By Healthytravelblog @healthytravel1

Let’s begin this week with a troubling report from the medical journal Nature. The well-respected publication reports that the international effort to monitor various flu viruses is full of holes. Nature analyzed data from around the world and found that avian flu surveillance is “ad hoc and reactive” – usually in response to disease outbreaks or temporary research projects. In short, there is no sustained, coordinated effort to control potential pandemic outbreaks.

As a traveler, there isn’t anything you can really do to change the situation (unless you happen to be a researcher or scientist focused on influenza outbreaks), but you can keep your radar up and take smart precautions before traveling globally. And you certainly shouldn’t close up your house and refuse to venture outside.

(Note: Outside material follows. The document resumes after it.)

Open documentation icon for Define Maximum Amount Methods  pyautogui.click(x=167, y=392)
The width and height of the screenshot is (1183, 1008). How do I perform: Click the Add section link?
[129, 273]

No doubt you heard about the Jet Blue pilot who, well… lost it this week, raving about 9/11 and terrorists before he was subdued by passengers. Pilot Clayton Osbon had a spotless reputation before the incident and a lot of his colleagues say they don’t know what to think about it. USA Today examines the incident and wonders if Osbon’s apparent breakdown should be treated as a warning sign that pilots may have too much freedom in a post-9/11 climate.

You know about the Costa Concordia disaster several months ago, but did you know that traveling to see the “wreckage” has become very popular? It’s part of a trend detailed at Travel Weekly on Dark Tourism, in which tourists travel to see the sites of horrific events. Popular dark tourist destinations include the Killing Fields of Cambodia and New Orleans in the wake of Hurricane Katrina.

Here’s a cool story and photo gallery at CNNGO about the second act for airplanes after they’re taken out of the sky.

You might think that you’ve found the perfect gift in some out of the way marketplace when you’re traveling abroad, but will you be able to bring it home? At USA Today, Nancy Trejos examines what you can and can’t bring back through customs.

Expat Health has a story that’ll be good news for expatriates – a brain study done by researchers at Georgetown University Medical Center appears to show that full immersion in a language is the best way to learn the language. In short, the study shows that adult language-learners who are fully immersed in the language may be able to achieve the same type of processing of the language as native speakers.